#### Work instruction:
When the string "label" occurs in a line of the listing below, return that line.

#### Source information:
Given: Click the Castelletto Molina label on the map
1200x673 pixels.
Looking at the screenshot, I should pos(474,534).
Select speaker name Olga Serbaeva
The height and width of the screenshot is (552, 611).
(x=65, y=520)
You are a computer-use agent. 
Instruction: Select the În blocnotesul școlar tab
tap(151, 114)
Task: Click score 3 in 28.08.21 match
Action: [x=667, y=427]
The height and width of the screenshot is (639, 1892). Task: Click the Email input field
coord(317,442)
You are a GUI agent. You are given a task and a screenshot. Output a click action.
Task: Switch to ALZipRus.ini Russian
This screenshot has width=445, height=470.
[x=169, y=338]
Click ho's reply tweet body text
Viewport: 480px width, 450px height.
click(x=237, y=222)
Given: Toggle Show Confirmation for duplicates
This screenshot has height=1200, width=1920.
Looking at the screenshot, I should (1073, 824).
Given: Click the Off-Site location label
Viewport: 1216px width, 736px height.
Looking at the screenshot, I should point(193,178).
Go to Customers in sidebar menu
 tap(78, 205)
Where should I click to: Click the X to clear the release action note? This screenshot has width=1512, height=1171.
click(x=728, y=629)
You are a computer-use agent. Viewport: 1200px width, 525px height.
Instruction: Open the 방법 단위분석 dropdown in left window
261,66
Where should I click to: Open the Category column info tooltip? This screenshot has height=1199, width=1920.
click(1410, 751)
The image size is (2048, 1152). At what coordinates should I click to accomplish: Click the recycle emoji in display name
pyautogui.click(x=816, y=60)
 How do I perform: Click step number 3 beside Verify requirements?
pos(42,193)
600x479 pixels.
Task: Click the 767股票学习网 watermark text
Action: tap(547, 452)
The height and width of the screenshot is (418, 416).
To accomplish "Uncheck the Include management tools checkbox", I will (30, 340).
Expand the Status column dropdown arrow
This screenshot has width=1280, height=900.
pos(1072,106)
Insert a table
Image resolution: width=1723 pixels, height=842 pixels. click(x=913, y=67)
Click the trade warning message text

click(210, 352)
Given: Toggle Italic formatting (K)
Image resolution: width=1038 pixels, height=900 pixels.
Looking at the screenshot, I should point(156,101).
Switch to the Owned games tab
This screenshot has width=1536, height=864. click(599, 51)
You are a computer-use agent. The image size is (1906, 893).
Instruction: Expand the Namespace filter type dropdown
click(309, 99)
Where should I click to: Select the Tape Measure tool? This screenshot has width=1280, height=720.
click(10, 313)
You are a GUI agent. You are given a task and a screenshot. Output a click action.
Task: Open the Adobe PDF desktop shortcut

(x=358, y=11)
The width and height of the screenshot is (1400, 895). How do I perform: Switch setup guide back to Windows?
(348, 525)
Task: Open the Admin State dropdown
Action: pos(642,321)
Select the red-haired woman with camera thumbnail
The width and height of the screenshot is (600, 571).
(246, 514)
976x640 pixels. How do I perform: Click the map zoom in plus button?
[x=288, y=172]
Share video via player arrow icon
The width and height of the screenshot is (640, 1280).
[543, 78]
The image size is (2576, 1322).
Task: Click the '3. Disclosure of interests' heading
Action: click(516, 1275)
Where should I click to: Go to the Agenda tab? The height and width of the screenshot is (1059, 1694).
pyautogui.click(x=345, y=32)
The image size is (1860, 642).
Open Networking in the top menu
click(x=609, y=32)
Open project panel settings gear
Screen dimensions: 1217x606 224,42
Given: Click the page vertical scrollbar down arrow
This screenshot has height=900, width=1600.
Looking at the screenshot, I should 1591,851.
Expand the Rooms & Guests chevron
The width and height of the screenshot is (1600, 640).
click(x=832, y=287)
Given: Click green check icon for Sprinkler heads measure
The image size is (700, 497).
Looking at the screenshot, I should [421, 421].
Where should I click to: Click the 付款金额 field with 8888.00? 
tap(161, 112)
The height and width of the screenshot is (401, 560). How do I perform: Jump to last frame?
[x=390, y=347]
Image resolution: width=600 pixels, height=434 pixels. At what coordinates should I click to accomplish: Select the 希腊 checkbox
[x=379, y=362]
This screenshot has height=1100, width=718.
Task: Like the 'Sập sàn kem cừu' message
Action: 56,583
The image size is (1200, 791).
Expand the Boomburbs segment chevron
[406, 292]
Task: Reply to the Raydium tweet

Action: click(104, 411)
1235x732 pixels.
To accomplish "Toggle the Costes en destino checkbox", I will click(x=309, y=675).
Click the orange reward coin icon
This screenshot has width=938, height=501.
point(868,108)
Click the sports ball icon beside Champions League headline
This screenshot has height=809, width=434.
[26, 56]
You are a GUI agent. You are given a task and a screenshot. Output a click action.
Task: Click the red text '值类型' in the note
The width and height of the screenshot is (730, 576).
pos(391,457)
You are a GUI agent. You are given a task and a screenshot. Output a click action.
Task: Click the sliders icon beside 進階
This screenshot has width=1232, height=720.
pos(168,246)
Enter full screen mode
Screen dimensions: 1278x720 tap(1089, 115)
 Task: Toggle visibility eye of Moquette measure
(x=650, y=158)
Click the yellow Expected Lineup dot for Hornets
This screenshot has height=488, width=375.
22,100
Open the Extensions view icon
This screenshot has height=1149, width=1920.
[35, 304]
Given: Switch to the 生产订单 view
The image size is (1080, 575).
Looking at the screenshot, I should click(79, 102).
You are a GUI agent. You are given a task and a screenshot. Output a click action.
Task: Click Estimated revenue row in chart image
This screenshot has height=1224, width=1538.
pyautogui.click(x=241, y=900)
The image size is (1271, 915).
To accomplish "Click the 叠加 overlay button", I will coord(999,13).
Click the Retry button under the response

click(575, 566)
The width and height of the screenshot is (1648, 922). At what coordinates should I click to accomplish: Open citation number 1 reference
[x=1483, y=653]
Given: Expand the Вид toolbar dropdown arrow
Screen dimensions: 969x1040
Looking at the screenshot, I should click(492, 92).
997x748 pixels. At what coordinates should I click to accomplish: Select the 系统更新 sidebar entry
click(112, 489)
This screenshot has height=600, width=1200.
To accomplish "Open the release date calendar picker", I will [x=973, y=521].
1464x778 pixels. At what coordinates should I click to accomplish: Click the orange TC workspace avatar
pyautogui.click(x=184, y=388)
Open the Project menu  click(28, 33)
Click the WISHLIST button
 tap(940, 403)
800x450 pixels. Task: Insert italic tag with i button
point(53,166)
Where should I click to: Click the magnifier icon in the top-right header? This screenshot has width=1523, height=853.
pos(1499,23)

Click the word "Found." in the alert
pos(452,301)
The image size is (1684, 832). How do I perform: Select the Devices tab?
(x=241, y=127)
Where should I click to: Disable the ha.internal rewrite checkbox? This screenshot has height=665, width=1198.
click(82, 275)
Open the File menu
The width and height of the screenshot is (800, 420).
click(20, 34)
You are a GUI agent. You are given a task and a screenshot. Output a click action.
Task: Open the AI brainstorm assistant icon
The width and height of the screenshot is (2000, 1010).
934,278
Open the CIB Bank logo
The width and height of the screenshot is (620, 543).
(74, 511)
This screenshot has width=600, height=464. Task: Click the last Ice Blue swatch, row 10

#### Task answer:
Given: Click the Castelletto Molina label on the map
Given: Click the Off-Site location label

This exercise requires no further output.